When you begin to research retirement planning, the number 80 percent pops up frequently. Nearly every website and retirement expert suggests that you need about 80 percent of your current income to maintain your standard of living in retirement. For many people, this figure is also very close to what they should be living on now to save enough for retirement. Whether you're close to retirement or just beginning to think about what happens when you stop working, follow these simple steps to live comfortably with less.
Track your cash flows. You’ll have a hard time spending less if you don’t know what you’re spending in the first place. Pick a method for recording your incoming and outgoing cash and make a habit of using it. Your tracking method doesn’t have to be fancy – just make sure the method you choose is something you’ll use consistently, whether it’s pen and paper or a smartphone app.

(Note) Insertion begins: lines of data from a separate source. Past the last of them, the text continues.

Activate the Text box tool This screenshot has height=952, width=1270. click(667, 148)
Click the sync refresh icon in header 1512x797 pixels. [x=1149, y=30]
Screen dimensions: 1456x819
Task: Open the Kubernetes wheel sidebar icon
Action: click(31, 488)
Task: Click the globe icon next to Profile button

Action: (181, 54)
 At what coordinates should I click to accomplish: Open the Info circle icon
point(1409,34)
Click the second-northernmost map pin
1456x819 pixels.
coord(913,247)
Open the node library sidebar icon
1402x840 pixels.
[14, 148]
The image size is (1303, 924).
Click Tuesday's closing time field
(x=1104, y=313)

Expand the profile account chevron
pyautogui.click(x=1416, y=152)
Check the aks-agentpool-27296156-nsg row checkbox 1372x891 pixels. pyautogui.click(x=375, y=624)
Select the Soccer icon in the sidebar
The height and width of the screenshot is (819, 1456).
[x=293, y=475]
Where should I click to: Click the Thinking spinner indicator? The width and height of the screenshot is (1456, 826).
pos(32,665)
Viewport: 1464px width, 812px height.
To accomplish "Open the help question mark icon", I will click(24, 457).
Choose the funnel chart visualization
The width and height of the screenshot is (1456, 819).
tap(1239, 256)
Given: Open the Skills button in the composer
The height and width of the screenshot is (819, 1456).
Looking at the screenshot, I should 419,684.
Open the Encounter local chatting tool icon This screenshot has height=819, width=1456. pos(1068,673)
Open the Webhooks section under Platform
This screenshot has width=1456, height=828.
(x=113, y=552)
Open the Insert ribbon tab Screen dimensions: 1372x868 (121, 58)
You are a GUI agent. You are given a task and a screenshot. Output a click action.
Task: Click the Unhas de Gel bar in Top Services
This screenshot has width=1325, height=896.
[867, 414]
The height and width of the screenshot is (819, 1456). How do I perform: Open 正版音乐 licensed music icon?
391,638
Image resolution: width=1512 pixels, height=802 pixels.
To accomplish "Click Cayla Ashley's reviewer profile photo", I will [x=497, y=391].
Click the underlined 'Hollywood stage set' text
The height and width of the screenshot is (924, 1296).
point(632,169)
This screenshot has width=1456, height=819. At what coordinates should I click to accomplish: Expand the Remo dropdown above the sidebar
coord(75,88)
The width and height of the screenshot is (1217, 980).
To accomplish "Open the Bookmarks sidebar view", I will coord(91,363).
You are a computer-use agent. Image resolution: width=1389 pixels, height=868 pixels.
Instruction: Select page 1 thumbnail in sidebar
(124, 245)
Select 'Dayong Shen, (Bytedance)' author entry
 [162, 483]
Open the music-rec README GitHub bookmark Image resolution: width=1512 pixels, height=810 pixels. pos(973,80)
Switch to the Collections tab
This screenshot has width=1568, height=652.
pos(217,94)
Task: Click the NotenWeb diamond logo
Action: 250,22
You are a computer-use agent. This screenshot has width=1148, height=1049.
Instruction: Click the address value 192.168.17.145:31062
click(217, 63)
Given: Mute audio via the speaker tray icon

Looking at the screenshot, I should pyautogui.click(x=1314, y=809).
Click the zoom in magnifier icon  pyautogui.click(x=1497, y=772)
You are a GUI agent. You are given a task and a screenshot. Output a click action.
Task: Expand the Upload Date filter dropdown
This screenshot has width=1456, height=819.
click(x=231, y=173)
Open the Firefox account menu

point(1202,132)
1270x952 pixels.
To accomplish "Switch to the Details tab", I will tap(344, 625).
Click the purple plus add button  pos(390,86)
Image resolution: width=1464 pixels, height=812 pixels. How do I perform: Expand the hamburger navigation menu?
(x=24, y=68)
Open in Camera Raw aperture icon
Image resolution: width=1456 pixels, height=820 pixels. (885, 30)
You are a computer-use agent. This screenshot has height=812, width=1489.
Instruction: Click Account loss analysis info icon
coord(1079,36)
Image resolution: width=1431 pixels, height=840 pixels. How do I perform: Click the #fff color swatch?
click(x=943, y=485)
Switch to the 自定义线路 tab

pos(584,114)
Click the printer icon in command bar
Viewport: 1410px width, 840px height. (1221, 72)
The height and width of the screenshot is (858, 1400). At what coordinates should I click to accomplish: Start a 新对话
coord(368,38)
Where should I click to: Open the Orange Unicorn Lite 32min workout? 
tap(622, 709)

Make a budget. After you’ve tracked your cash flows for a month and before you transition into retirement, decide how much money you have to spend, and how you’d like to spend it. It’s very helpful to write down your goals – traveling, a retirement home on the beach or even just a worry-free retirement – so you remember why you’re being careful with your money.
Don’t bring the money home. If you’re still working, arrange to have your savings automatically deducted from your paycheck and deposited into your 401(k), IRA and bank savings accounts. If you’re retired, keep most of your money in your investments and savings accounts and set up monthly automated cash transfers into your main spending account. Make it as difficult as possible to spend your savings, so you think twice before going over your budget.
Analyze your purchases. Make sure you understand the difference between what you need to live and what you want to have to be comfortable. You can certainly have things you want, but consider any cost to your goals and make sure you make purchases that fit into your long term plans and truly enhance your quality of life.
Invest your savings. Your savings should be working on your behalf, both before and after retirement, even if it’s just earning interest in a savings account. Develop an investment plan – several websites offer good investment strategy tools for do-it-yourselfers, or you can schedule a session with a financial planner. Whatever your method, make sure you review it regularly, on at least an annual basis.